Pensioners now need £37,300 a year in retirement to live comfortably

·2-min read
retirement savings
retirement savings

Workers must now save an extra £90,000 if they want a comfortable retirement, analysis has revealed.

Because of high inflation, retirees will now need an income of £37,300 a year on average, up 11pc from £33,600 a year ago, according to the Pensions and Lifetime Savings Association, a trade body.

To achieve this, they would need a pension pot of £630,000, which is £90,000 more than a year ago, according to RBC Brewin Dolphin, a wealth manager.

Workers who are about to retire will see their incomes squeezed this year by the added financial pressure of having to save so much more in a short timeframe.

The analysis assumed an average return of 5pc a year and factored in a full state pension – those without one would need to save even more.

Those who do not put away extra savings could run out of money earlier than planned.

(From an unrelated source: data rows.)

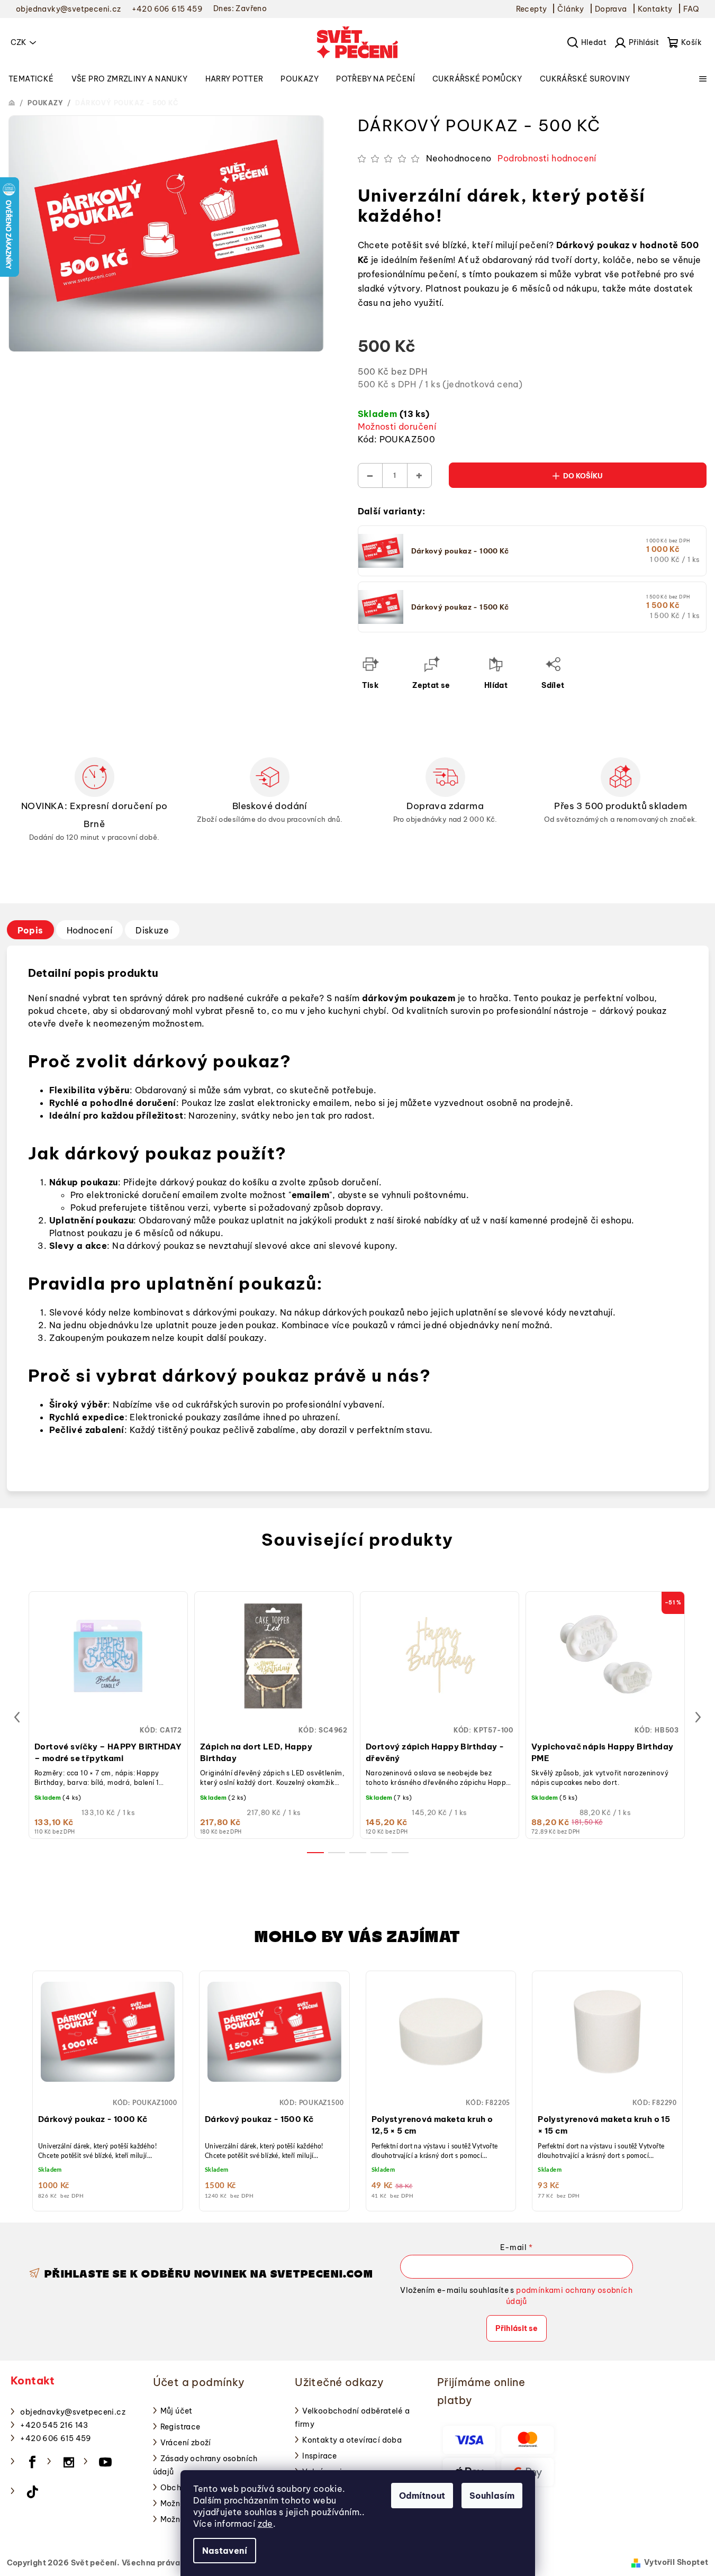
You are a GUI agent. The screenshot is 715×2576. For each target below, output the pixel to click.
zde (265, 2523)
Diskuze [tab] (152, 930)
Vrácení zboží (185, 2442)
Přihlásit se (516, 2328)
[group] (107, 2088)
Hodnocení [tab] (90, 930)
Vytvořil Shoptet (676, 2562)
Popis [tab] (30, 930)
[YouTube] (105, 2462)
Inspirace (319, 2456)
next (698, 1717)
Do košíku (583, 475)
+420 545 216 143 (54, 2425)
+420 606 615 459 (55, 2438)
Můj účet (176, 2411)
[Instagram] (69, 2462)
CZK (18, 42)
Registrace (180, 2427)
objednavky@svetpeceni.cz (72, 2412)
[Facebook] (32, 2462)
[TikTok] (32, 2492)
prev (16, 1717)
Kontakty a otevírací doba (352, 2440)
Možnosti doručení (397, 426)
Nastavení (224, 2550)
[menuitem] (31, 79)
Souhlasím (491, 2495)
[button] (107, 2082)
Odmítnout (422, 2495)
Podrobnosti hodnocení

A 40-year-old with a typical pension pot of £120,000 would need to put about £720 a month into their pension to retire with £630,000, assuming 5pc growth and 2pc inflation.

A 50-year-old with a pension pot of £180,000 would have to contribute £1,200 a month.

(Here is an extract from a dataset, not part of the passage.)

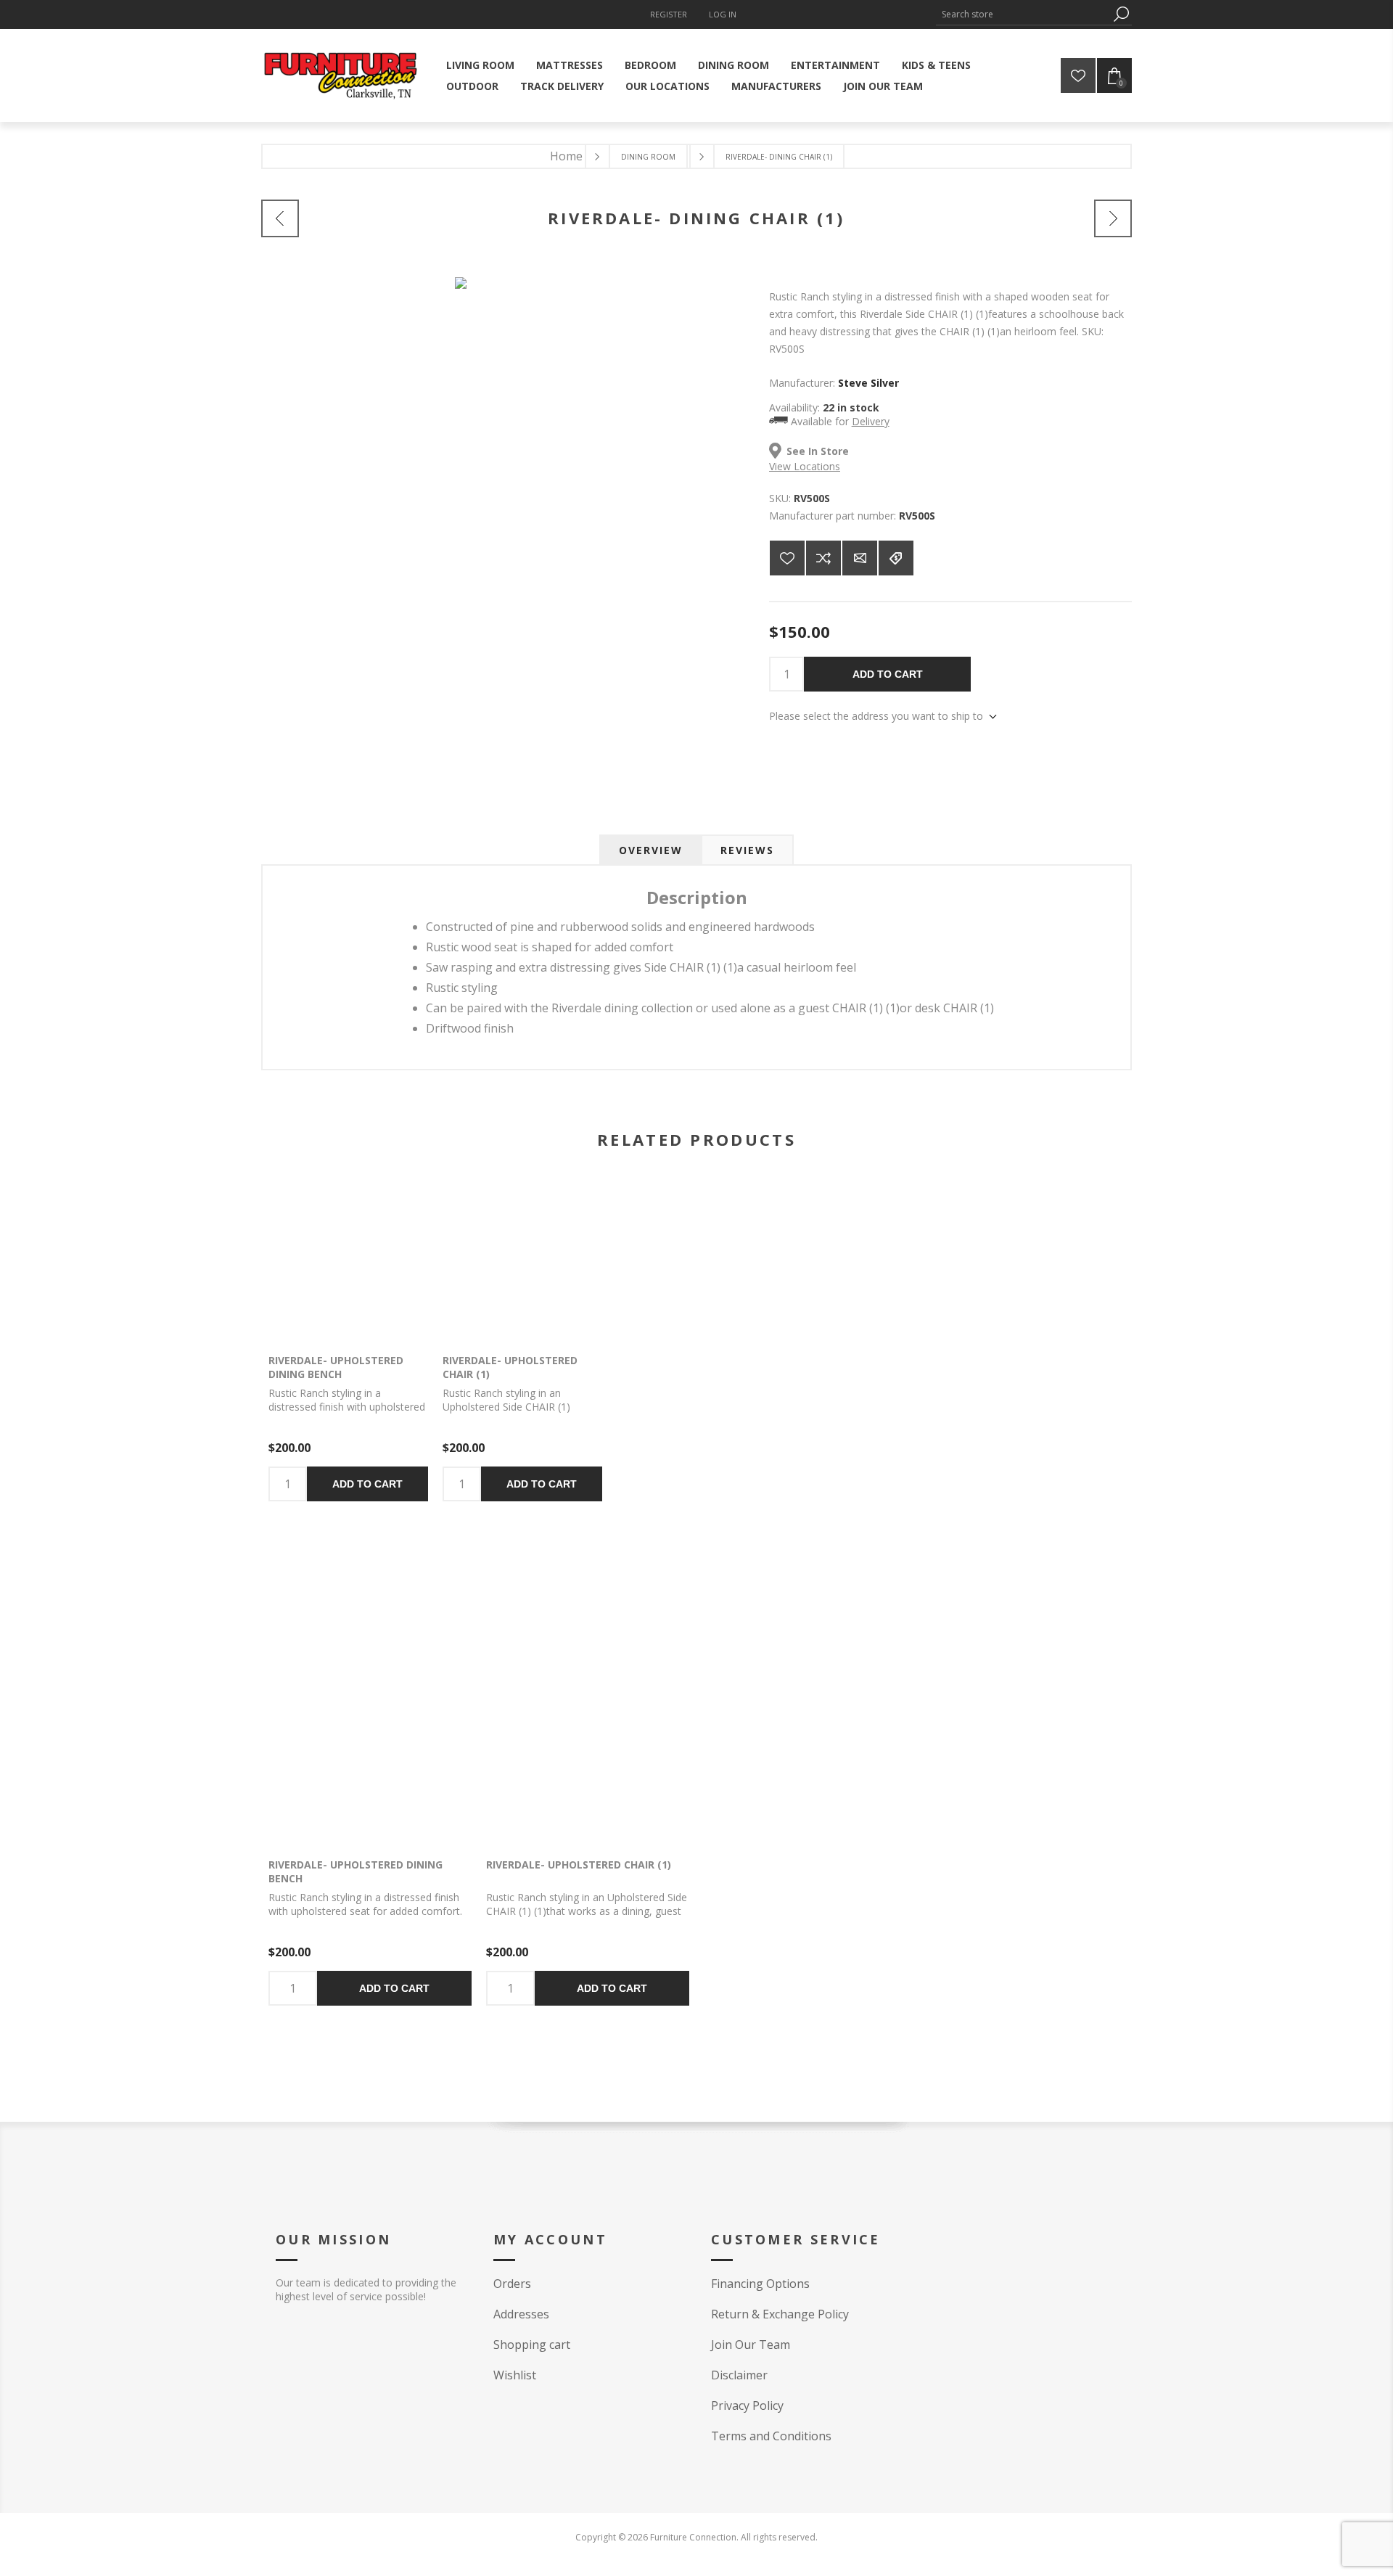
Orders (512, 2284)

Carla Morris, of RBC Brewin Dolphin, said: “The combination of stock market volatility and rising inflation makes this a particularly challenging time for those coming up to retirement.”

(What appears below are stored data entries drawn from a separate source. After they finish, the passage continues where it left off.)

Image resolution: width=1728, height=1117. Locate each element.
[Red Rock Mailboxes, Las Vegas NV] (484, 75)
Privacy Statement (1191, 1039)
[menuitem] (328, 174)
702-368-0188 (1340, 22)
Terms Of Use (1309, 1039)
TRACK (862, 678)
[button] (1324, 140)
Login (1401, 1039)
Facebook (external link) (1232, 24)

Three quarters of Britons do not think they have enough in their pension funds to retire, according to a survey by the wealth manager.

One way workers can achieve guaranteed returns in retirement is by purchasing annuities, which exchange a lump sum for a guaranteed income until death. Their pay rates are based largely on the yield on British government bonds, or “gilts”. Yields spiked to levels not seen since 2008 last autumn, after the former chancellor Kwasi Kwarteng’s mini-Budget.

Workers would need a pension pot of approximately £643,000 to buy an annuity that would provide an income of £26,700. Adding this to the £10,600 annual value of the state pension would be enough to retire comfortably.

A downside of annuities is that they are more difficult to pass on to loved ones after death. With some annuities, payments end with the death of the owner, while others will allow for the payments to be made to a spouse or another beneficiary.